One popular chain of reasoning amongst us ex-Mormons goes like this:

*************

1.) Science and religion are irreconcilable enemies;

2.) In the future, humanity will increasingly accept (1);

3.) Science is clearly superior to religion in yielding information about the world;

4.) In the future, humanity will increasingly accept (3);

5.) In the future, as a result of (4), humanity will increasingly choose science and reject religion;

6.) As a result of (5), science and reason will flood the globe at the expense of religion, which will dwindle and eventually disappear.

*************

Like most sets of untrue beliefs about the world, including Mormonism, this one does have a contact point with reality: (3) is unquestionably true. The problem is with the rest of it - especially with (5) and (6). Regarding those two points in particular, the scientific evidence (in the form of carefully gathered and collated demographic data from various sources around the world), is devastating and clear: (5) and (6) are almost certainly false.

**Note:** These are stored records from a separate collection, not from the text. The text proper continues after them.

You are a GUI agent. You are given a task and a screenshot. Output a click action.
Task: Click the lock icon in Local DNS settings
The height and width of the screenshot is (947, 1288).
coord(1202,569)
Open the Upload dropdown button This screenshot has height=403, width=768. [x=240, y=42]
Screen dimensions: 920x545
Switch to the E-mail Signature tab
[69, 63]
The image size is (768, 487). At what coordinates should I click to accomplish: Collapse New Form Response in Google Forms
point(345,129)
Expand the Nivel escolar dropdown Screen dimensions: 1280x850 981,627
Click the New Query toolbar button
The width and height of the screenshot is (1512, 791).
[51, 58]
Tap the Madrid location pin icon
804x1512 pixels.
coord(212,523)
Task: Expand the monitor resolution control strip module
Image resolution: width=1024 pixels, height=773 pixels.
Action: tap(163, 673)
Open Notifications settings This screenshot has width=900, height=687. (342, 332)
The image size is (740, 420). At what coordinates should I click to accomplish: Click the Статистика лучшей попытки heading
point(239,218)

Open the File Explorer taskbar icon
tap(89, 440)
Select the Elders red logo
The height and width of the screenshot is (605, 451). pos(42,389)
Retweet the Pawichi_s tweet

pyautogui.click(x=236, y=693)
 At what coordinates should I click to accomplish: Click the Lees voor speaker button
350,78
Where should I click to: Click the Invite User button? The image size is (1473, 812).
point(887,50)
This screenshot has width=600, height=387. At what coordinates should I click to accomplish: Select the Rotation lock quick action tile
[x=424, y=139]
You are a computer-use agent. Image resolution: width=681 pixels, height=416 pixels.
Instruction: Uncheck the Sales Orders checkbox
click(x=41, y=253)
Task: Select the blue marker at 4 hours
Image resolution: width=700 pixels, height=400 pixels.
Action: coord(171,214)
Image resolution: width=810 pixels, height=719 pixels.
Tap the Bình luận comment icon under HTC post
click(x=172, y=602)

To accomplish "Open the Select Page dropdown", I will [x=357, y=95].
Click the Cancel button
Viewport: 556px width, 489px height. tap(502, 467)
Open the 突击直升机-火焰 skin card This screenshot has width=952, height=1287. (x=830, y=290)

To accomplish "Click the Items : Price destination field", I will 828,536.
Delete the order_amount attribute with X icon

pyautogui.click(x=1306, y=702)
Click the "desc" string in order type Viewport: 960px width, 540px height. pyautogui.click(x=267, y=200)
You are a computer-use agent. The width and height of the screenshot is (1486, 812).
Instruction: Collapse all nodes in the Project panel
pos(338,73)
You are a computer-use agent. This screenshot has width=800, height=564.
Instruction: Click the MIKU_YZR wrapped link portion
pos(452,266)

For those interested in investigating this further, the most rigorous summary and analysis of the data I have found is in a book called "Shall the Religious Inherit the Earth?", by University of London political scientist and demographer Eric Kaufmann. For those uninterested in three hundred page books on demography, here is a link to a lecture by Kaufmann going over the data: https://www.youtube.com/watch?v=IYEyv5a_3LM . It is well worth watching for anyone interested in religion and society.

Good luck in your intellectual journey.



Edited 1 time(s). Last edit at 04/16/2015 02:49AM by Tal Bachman.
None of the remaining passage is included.